China Joins India and Pakistan in the Kashmir Battlespace

Author: Kamran Bokhari

Organization/Publisher: Center for Global Policy

Date/Place: June 18, 2020/ USA

Type of Literature: Article

Word Count: 1950


Keywords: Kashmir, Pakistan, China, India, Ladakh, Right to self-determination, UN


The author argues Kashmir has now become a triangular geopolitical dispute among Pakistan, China and India—all three nuclear powered nations—and that the killing of 20 Indian troops by Chinese military in eastern Ladakh area of Indian-occupied Kashmir on June 16 was a major escalation. China’s move into Kashmir after India re-annexed the disputed region on August 5, 2019 will empower Pakistan, but it will aggravate the situation in the region. However, the latest situation gives the US another opportunity to align India against China – which the West sees as an increasing challenge. The author believes India’s annexation of Kashmir (after dividing the Kashmir territory under its occupation in 2019) alarmed Beijing, apparently ending the bilateral conflict between India and Pakistan over Kashmir which awaits decisions over its political future under 20 UN resolutions. China, the author says, feels that India’s Kashmir move aims to weaken the Chinese position in Aksai Chin – the third part of Kashmir territory under China’s control, despite the fact that since 1975 India and China have maintained calm along the Line of Actual Control (LAC) de-facto border that separates China from India in occupied Kashmir’s Ladakh area.
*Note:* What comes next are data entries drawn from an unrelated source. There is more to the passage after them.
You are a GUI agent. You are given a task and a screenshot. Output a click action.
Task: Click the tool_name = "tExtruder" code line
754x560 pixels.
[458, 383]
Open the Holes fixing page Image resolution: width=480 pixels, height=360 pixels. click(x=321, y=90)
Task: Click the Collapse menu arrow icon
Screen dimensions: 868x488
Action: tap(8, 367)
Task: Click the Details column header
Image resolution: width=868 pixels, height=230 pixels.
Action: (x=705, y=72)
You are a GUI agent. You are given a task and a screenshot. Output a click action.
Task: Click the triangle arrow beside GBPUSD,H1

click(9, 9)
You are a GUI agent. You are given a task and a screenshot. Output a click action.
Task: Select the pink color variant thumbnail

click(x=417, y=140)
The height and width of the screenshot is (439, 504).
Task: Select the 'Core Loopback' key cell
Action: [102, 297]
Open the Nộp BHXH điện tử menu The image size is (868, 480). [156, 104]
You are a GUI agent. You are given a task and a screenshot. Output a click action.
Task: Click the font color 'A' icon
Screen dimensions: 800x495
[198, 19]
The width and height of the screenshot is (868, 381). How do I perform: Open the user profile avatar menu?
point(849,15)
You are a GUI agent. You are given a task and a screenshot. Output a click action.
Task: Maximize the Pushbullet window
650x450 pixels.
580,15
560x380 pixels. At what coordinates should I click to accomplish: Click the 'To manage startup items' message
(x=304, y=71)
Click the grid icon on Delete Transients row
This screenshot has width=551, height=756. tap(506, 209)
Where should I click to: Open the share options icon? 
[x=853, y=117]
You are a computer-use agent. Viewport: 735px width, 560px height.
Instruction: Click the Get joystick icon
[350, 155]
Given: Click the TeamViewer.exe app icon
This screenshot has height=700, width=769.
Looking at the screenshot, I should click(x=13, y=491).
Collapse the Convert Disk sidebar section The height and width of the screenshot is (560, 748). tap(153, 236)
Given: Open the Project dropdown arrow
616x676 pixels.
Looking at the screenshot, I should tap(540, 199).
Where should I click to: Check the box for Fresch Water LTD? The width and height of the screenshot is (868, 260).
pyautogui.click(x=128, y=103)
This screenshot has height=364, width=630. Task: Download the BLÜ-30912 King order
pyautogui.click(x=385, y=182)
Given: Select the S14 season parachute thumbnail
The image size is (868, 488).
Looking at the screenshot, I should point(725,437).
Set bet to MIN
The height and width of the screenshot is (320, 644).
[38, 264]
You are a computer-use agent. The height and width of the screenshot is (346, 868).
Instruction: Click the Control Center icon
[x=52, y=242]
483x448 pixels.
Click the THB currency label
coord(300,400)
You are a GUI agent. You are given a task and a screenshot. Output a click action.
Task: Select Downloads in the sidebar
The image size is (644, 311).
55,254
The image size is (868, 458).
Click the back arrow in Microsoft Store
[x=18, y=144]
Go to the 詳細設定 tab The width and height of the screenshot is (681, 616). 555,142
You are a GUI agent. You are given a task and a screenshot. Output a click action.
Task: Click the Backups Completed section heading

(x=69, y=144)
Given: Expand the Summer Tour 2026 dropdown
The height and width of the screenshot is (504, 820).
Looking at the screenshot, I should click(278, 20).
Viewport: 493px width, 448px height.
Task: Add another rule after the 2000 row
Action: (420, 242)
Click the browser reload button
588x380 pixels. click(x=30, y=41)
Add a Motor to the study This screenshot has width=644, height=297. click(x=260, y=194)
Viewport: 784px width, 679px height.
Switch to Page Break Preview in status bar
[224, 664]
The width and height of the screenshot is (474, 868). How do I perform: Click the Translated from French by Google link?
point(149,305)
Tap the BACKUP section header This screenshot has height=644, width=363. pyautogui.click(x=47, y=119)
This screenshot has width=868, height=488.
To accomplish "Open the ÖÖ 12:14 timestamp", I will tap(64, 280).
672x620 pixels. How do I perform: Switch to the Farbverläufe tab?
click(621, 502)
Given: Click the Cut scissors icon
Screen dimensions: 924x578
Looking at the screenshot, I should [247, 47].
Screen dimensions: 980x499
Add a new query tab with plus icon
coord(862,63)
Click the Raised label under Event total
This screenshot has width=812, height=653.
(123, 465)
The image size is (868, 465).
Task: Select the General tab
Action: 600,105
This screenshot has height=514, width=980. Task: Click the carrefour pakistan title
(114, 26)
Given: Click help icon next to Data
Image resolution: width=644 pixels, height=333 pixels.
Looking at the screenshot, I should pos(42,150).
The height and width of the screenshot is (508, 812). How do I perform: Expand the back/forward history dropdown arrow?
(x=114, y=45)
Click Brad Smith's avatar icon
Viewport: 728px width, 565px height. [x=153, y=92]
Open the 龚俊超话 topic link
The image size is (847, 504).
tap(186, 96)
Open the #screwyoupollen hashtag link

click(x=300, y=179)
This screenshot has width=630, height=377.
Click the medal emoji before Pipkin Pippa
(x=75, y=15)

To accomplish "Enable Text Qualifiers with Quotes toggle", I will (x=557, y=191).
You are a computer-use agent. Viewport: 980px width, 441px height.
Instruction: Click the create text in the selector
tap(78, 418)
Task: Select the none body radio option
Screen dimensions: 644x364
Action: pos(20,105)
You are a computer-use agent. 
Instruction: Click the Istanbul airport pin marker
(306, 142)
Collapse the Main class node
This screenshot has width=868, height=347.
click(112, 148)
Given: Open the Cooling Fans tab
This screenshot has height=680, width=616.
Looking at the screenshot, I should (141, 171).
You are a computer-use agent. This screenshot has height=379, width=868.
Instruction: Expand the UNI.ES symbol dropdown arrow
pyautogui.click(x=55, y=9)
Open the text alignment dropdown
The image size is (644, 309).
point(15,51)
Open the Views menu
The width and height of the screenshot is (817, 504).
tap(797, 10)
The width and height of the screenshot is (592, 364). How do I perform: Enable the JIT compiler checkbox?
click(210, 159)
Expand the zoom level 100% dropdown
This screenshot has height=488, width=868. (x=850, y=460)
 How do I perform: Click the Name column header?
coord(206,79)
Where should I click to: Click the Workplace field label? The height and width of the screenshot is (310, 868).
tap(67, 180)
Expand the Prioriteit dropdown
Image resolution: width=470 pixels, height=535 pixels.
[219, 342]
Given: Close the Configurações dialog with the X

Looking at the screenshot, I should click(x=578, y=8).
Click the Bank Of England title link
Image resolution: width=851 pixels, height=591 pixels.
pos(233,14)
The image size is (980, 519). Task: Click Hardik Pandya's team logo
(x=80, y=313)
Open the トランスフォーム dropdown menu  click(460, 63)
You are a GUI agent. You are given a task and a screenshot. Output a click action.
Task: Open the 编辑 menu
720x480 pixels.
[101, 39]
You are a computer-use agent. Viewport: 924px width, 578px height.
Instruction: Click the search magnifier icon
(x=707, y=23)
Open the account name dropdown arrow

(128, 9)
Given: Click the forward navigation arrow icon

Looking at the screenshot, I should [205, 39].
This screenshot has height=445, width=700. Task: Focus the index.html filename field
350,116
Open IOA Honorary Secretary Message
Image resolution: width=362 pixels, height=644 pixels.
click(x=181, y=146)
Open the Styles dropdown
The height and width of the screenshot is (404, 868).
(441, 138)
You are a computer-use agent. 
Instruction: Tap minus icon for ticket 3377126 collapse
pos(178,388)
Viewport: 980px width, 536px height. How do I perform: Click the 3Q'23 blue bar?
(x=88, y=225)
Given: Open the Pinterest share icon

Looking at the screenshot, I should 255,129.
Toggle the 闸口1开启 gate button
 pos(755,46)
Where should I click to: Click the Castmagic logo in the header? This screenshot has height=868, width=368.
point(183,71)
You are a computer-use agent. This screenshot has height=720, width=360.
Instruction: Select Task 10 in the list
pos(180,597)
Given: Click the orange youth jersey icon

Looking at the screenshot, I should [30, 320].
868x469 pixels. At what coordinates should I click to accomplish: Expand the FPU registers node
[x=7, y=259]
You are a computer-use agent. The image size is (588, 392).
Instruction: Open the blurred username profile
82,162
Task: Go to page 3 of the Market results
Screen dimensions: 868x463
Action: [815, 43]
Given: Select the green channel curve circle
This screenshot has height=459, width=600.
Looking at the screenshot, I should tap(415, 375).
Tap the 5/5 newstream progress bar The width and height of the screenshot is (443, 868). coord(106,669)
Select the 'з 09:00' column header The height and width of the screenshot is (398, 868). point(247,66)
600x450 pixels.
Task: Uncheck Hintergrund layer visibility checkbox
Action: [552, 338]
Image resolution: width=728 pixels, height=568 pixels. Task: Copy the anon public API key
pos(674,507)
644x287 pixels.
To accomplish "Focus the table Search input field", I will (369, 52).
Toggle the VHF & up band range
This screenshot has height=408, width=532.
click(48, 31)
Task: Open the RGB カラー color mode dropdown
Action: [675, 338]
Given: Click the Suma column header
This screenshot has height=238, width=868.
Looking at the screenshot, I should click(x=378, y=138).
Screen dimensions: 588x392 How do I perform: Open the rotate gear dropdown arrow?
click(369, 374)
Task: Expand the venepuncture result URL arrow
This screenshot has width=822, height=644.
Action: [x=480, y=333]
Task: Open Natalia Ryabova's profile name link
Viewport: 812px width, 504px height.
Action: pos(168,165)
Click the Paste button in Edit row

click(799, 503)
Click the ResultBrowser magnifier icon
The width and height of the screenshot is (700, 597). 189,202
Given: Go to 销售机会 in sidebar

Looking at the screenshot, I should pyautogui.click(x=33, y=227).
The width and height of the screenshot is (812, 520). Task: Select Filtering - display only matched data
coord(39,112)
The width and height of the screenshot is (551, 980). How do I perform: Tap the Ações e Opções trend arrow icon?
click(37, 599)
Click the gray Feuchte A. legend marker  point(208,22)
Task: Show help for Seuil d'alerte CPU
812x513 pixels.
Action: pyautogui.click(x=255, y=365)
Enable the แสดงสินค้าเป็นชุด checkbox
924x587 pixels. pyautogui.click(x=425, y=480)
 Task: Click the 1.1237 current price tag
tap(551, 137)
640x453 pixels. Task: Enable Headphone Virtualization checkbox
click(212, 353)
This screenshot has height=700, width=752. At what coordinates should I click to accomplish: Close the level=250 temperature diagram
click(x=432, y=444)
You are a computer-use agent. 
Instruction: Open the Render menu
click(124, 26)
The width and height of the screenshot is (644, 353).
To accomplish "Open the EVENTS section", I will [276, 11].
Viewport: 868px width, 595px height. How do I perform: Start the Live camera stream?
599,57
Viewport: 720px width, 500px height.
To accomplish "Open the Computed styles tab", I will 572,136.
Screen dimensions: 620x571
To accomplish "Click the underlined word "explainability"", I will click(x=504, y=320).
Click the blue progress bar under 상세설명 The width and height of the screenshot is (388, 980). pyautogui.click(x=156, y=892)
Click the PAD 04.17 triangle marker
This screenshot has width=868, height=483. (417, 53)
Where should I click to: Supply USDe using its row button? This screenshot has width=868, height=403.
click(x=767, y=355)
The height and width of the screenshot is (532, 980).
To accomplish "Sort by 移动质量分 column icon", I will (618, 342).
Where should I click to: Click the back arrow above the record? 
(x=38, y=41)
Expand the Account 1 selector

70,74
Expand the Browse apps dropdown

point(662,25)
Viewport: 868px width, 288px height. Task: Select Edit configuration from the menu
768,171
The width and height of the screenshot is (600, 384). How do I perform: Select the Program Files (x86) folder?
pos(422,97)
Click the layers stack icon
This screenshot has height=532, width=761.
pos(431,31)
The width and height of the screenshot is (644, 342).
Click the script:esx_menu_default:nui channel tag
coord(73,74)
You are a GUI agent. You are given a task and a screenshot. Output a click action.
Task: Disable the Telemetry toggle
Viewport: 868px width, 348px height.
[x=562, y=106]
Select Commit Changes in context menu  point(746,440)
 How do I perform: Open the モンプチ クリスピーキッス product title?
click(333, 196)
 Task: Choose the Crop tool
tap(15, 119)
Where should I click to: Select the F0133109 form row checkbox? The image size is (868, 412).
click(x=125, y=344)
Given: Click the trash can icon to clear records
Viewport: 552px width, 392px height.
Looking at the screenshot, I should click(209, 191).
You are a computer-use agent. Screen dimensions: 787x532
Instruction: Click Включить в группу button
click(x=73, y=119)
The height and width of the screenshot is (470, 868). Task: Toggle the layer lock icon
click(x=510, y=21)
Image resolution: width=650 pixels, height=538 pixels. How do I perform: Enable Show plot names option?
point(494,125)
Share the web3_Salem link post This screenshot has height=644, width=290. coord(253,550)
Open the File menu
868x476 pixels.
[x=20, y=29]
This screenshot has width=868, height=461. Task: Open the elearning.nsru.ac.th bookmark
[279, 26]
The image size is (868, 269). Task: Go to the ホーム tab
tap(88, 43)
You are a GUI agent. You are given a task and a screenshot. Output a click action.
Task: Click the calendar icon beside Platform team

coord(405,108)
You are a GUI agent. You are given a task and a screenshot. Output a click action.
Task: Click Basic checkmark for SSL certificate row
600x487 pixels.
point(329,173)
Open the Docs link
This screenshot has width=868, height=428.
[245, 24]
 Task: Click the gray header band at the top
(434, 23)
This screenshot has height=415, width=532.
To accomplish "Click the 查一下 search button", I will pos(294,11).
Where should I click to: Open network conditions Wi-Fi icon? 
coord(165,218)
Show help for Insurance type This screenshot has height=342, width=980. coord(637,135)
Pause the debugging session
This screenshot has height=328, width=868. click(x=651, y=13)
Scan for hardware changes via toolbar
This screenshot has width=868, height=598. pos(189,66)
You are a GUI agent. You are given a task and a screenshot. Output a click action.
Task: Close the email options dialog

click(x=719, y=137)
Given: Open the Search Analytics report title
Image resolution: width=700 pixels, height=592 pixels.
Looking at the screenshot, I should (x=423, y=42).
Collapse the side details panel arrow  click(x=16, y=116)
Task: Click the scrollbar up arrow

According to this assessment, trouble has mounted for India on Kashmir as China gets closer to Pakistan, especially since 2013 through its over $62 Billion USD investments through the China-Pakistan Economic Corridor that runs from East Turkistan (what China calls Xinjiang province, in its southwest) through Gilgit Baltistan in Pakistan to Balochistan and finally to a port on the Arabian sea under Chinese management. The author additionally identifies the location of the military clash as close to the Line of Control that divides Kashmir between India and Pakistan and Siachen Glacier – the world’s highest battlefield – describing its strategic importance and why it is currently manned by the two armies.